Rafał Piotrowski

Personal information
- Date of birth: 14 April 1974
- Place of birth: Szczecin, Poland
- Date of death: 3 December 2024 (aged 50)
- Place of death: Szczecin, Poland
- Height: 1.79 m (5 ft 10 in)
- Position: Midfielder

Senior career*
- Years: Team / Apps / (Gls)
- 1990–1991: Kotwica Kołobrzeg
- 1991–1995: Pogoń Szczecin / 37+ / (0+)
- 1995–1996: Stal Mielec / 25 / (1)
- 1996–2001: Pogoń Szczecin / 95+ / (7+)
- 2000–2001: Lech Poznań / 12 / (1)
- 2000–2001: Flota Świnoujście
- 2001–2002: Pogoń Szczecin / 16 / (0)
- 2002–2003: Zorza Dobrzany
- 2003: Wacker Nordhausen
- 2003–2005: KP Police
- 2005–2006: Odra Chojna
- 2006–2007: Victoria 95 Przecław
- 2008–2010: KS Wołczkowo-Bezrzecze
- Total:  / 165+ / (9+)

Managerial career
- KS Wołczkowo-Bezrzecze

= Rafał Piotrowski (footballer) =

Polish footballer (1974–2024)

Rafał Piotrowski (14 April 1974 – 3 December 2024) was a Polish footballer who played as a midfielder.

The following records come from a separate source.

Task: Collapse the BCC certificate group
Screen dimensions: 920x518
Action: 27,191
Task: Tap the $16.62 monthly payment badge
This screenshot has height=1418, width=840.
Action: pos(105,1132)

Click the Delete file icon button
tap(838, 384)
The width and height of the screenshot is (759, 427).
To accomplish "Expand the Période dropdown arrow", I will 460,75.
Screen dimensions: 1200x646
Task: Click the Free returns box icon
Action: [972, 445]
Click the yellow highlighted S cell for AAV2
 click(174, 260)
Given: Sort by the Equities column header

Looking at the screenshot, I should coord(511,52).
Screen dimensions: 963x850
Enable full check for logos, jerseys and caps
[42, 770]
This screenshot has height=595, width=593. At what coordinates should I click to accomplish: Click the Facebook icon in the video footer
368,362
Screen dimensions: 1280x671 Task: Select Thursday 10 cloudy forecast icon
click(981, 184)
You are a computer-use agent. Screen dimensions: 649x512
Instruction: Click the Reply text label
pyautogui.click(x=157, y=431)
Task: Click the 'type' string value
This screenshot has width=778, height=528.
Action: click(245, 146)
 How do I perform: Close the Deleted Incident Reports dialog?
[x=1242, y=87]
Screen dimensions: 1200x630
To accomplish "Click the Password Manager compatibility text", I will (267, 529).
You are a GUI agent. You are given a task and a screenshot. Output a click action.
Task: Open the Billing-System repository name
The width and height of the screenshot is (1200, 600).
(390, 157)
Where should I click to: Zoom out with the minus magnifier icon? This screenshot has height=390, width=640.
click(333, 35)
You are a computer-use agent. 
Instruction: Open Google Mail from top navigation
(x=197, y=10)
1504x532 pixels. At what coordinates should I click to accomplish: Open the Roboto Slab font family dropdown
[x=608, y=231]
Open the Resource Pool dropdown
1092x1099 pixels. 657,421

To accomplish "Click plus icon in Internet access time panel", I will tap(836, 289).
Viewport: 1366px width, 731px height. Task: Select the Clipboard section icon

Best known for time at hometown club Pogoń Szczecin and Stal Mielec, he played 153 matches scoring eight goals in the Ekstraklasa., of which 25 appearances and one goal was with Stal. With Lech Poznań, then in the second tier, he made 12 appearances and scored one goal.

After retiring from playing, he went on to coach various amateur teams. He died in Szczecin on 4 December 2024, at the age of 50.